▶ _Job 1_: Edit the records from the line containing "Click the globe icon for 算力市场" up to and including the line containing "[x=357, y=13]" so that "icon" becomes "symbol", leaving everything else unchanged, and return only those lines.

▶ _Source document_:
CW says we will table until later.
Review of use cases and current practice
Besides TEI-L, requests were sent to unicode, unicore, linguist, and some other list. DA says that there was also a poor response from these lists, but what results we have indicate that some projects are using the PUA.
MB: tagalog to use Unicode?
MENOTA has decided, as far as possible, to do diplomatic transcription at the character level. Produced extensive documentation how they plan to encode & document use of PUA for this. They have system to generate entity name, have created names even for those that already have ISO names. LB considers it a mistake. MB says that we need to give Guidance; LB that we need to warn against making this mistake.
DB says it's not just presentation & encoding (glyph & character), but two different levels of information. General agreement.
CW: We need to provide entity-less solutions for non-valid XML documents (which are by definition well-formed).
Ascertain: are there entities with the various schema flavors?
CW presents his use-case, <gaiji> .

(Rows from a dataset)
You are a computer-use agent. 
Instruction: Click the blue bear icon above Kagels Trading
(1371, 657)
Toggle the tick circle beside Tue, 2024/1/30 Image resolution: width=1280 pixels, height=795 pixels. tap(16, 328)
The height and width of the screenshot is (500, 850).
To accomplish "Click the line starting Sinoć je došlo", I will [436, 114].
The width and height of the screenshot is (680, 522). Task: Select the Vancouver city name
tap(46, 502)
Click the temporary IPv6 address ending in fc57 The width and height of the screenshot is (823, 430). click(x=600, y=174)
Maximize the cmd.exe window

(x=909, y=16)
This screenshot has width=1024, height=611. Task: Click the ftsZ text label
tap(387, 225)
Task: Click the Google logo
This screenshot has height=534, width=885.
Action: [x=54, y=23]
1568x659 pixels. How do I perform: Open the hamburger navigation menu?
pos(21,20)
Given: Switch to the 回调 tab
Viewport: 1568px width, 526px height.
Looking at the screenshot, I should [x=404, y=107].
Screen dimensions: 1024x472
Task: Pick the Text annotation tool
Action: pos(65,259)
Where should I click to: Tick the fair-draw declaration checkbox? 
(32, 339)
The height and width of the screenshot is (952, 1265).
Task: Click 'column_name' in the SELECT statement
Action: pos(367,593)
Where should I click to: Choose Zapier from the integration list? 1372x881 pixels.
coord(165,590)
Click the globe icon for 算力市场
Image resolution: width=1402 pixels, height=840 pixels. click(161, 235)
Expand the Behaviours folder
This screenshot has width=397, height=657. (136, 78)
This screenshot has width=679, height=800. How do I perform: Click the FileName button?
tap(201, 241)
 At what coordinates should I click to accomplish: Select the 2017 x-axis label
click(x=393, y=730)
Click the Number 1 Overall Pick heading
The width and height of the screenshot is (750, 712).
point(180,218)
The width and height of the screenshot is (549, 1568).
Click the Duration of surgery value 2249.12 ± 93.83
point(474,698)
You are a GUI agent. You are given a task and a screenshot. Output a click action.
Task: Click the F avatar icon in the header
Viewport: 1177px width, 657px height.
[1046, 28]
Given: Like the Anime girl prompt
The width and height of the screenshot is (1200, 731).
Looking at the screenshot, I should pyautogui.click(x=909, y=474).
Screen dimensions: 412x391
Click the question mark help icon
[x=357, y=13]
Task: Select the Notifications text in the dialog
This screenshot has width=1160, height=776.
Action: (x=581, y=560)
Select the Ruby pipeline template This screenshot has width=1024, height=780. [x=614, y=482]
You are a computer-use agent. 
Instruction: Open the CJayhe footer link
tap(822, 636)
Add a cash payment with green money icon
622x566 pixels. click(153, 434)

▶ _Job 2_: Duplicate the meeting notes word for word, from "MENOTA has decided, as" up to and including "use-case, <gaiji> .".

▶ _Full answer 1_:
Click the globe symbol for 算力市场
Image resolution: width=1402 pixels, height=840 pixels. click(161, 235)
Expand the Behaviours folder
This screenshot has width=397, height=657. (136, 78)
This screenshot has width=679, height=800. How do I perform: Click the FileName button?
tap(201, 241)
 At what coordinates should I click to accomplish: Select the 2017 x-axis label
click(x=393, y=730)
Click the Number 1 Overall Pick heading
The width and height of the screenshot is (750, 712).
point(180,218)
The width and height of the screenshot is (549, 1568).
Click the Duration of surgery value 2249.12 ± 93.83
point(474,698)
You are a GUI agent. You are given a task and a screenshot. Output a click action.
Task: Click the F avatar symbol in the header
Viewport: 1177px width, 657px height.
[1046, 28]
Given: Like the Anime girl prompt
The width and height of the screenshot is (1200, 731).
Looking at the screenshot, I should pyautogui.click(x=909, y=474).
Screen dimensions: 412x391
Click the question mark help symbol
[x=357, y=13]

▶ _Full answer 2_:
MENOTA has decided, as far as possible, to do diplomatic transcription at the character level. Produced extensive documentation how they plan to encode & document use of PUA for this. They have system to generate entity name, have created names even for those that already have ISO names. LB considers it a mistake. MB says that we need to give Guidance; LB that we need to warn against making this mistake.
DB says it's not just presentation & encoding (glyph & character), but two different levels of information. General agreement.
CW: We need to provide entity-less solutions for non-valid XML documents (which are by definition well-formed).
Ascertain: are there entities with the various schema flavors?
CW presents his use-case, <gaiji> .